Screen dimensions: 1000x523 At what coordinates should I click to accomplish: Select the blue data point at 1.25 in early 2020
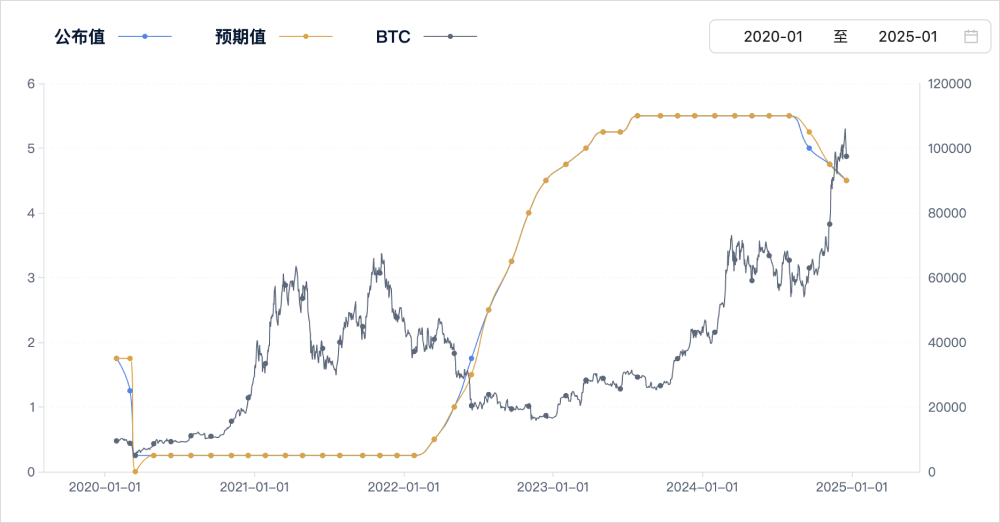(130, 391)
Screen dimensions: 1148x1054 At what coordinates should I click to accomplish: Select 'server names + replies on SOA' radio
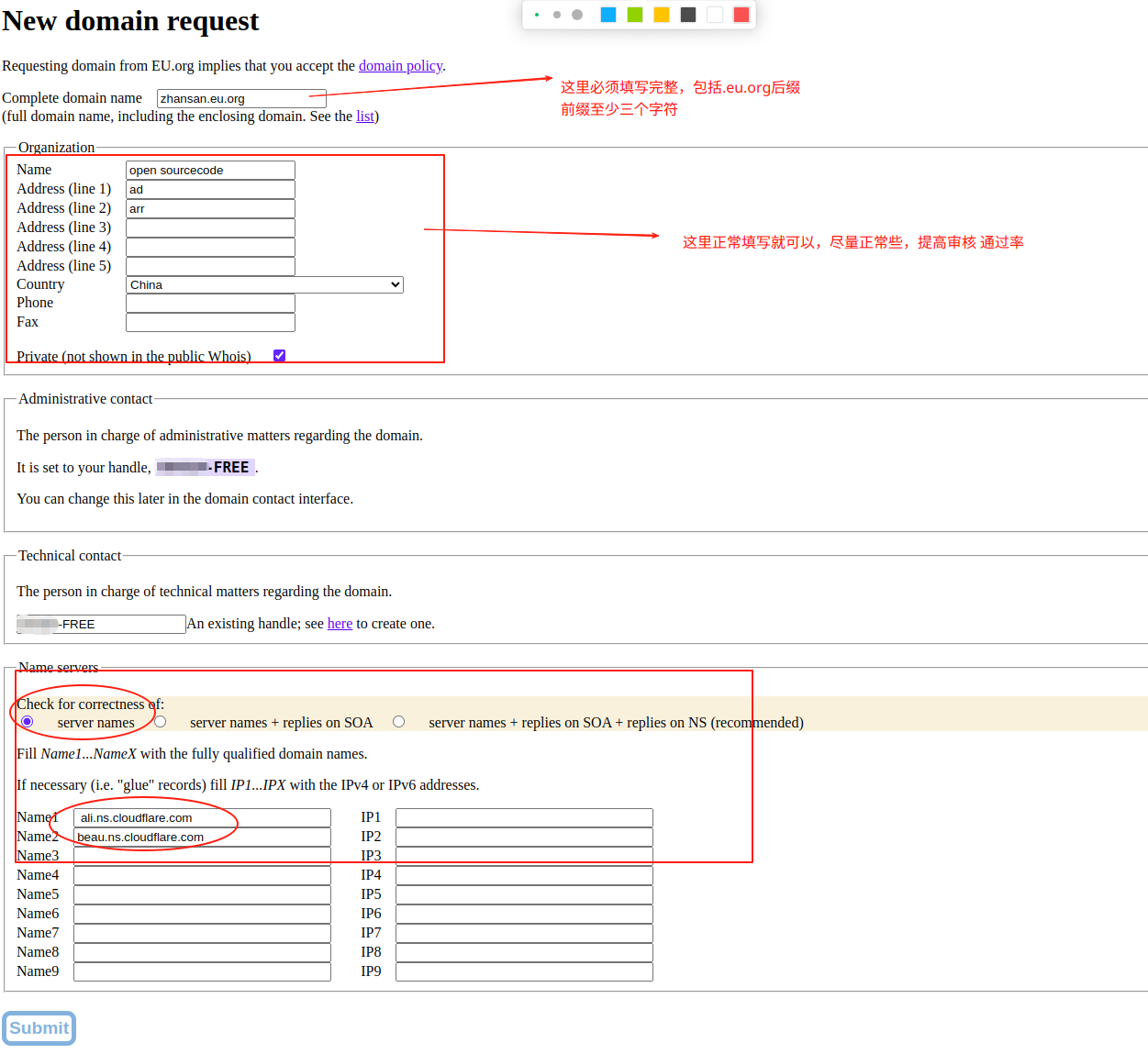coord(161,722)
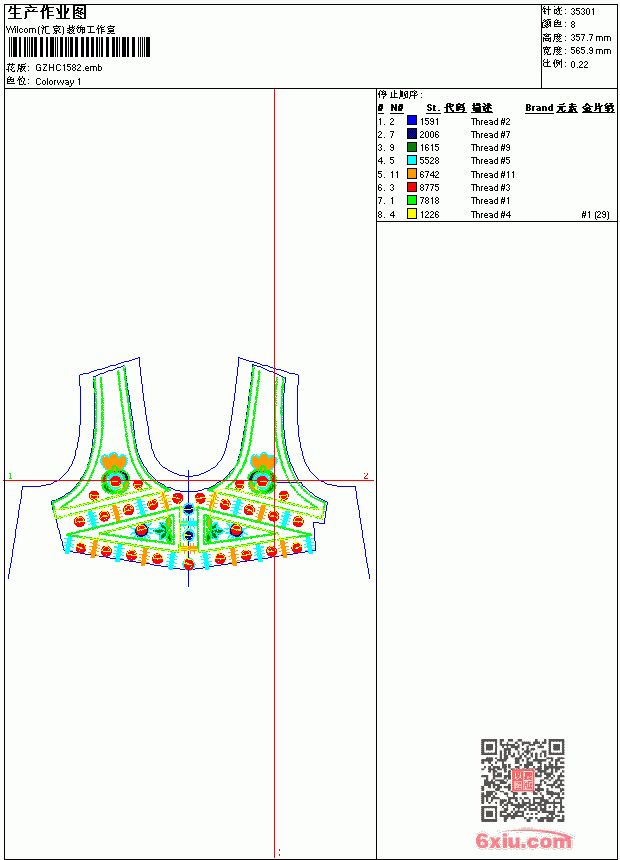Click the red 8775 thread swatch
This screenshot has height=860, width=620.
point(412,187)
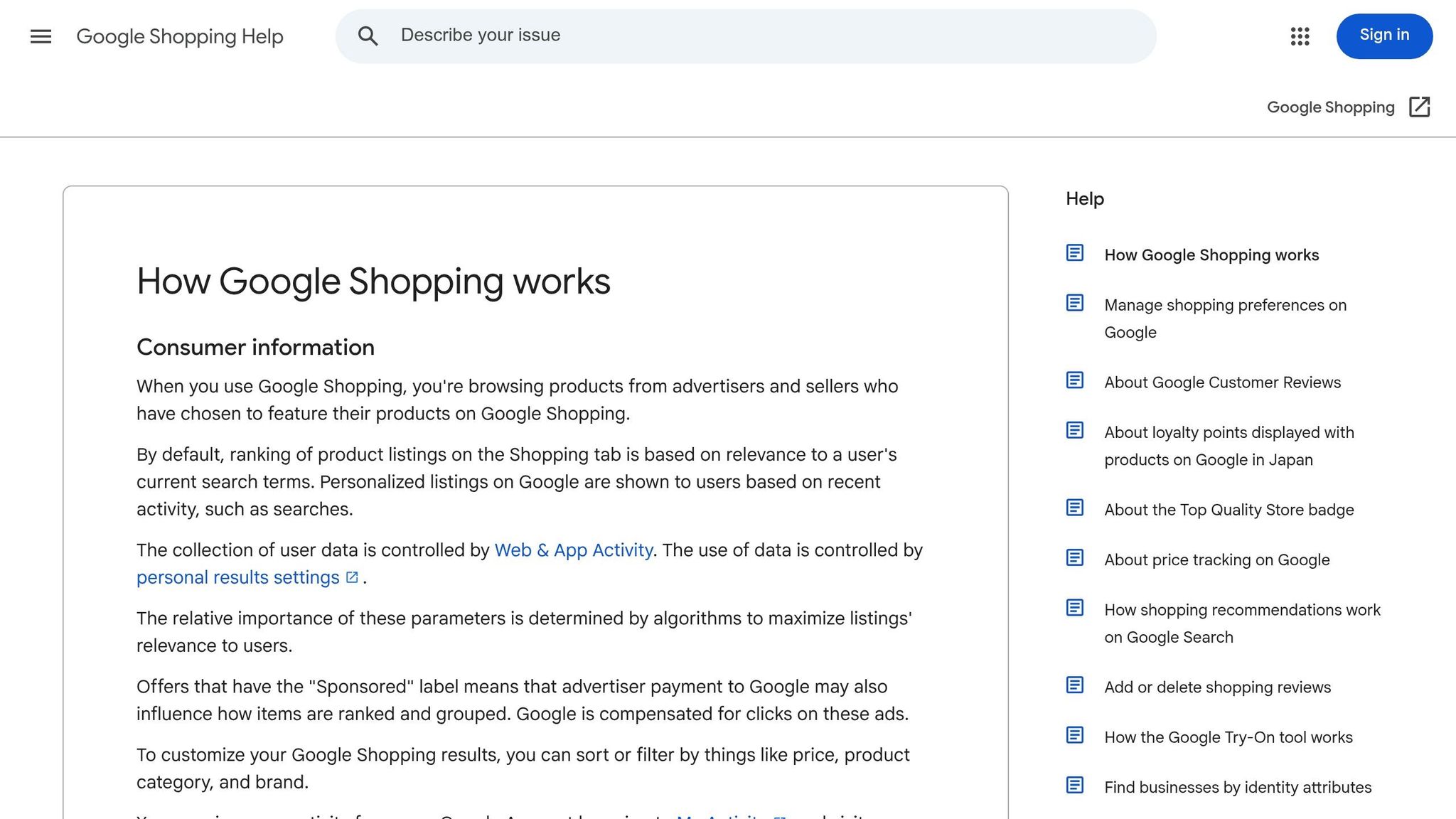The width and height of the screenshot is (1456, 819).
Task: Open "How shopping recommendations work on Google Search"
Action: (x=1241, y=623)
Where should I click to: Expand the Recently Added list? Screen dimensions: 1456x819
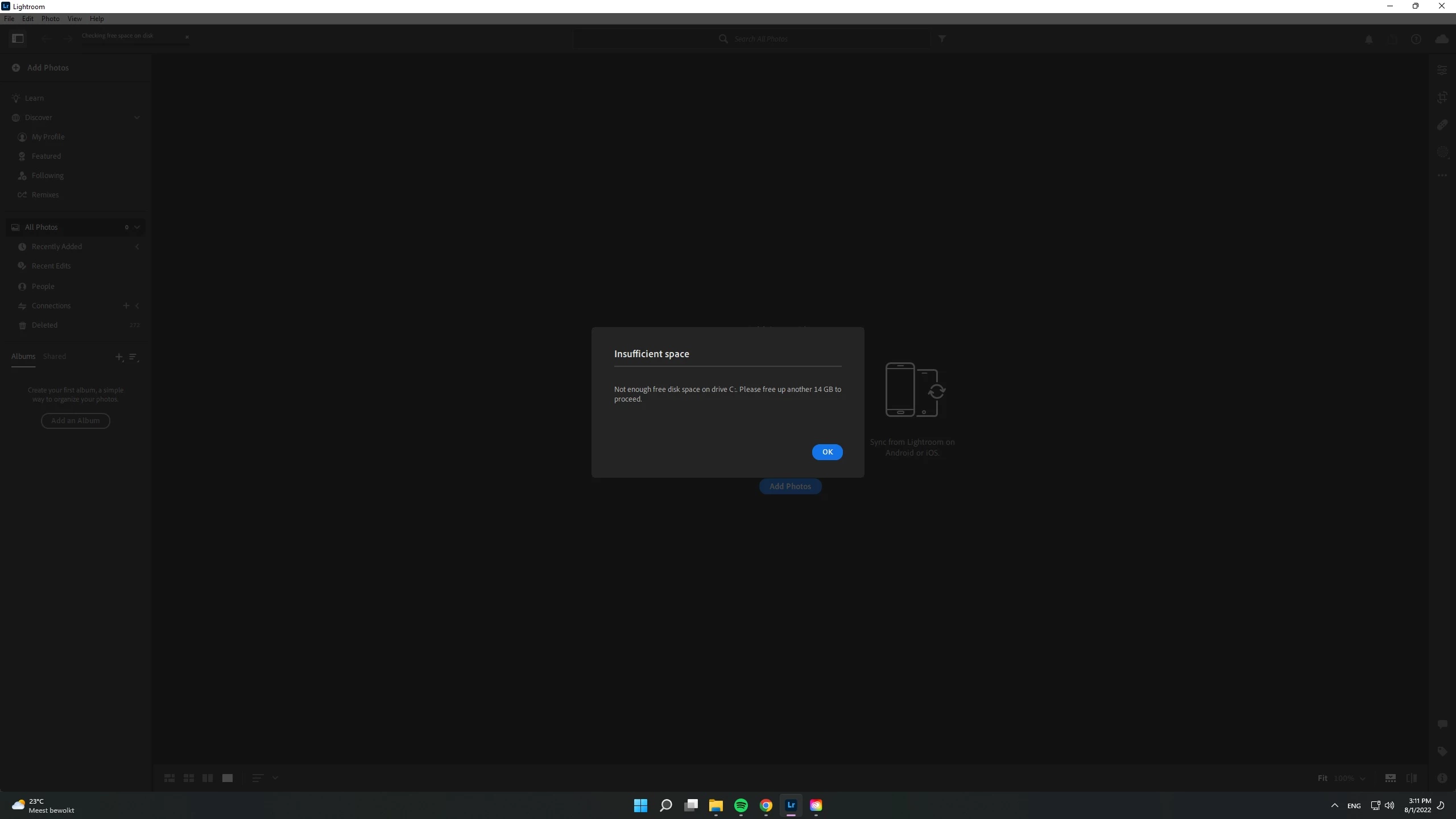[136, 247]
__________
Work instructions: Can you render each line of the data above as a numbered list, skipping blank lines and leaving out the pictures?

Completed task:
1. Screen dimensions: 1000x523 At what coordinates should I click to accomplish: Select the blue data point at 1.25 in early 2020
2. (130, 391)
3. Screen dimensions: 1148x1054 At what coordinates should I click to accomplish: Select 'server names + replies on SOA' radio
4. coord(161,722)
5. Click the red 8775 thread swatch
6. This screenshot has height=860, width=620.
7. point(412,187)
8. The width and height of the screenshot is (1456, 819).
9. Task: Open "How shopping recommendations work on Google Search"
10. Action: (x=1241, y=623)
11. Where should I click to: Expand the Recently Added list? Screen dimensions: 1456x819
12. [136, 247]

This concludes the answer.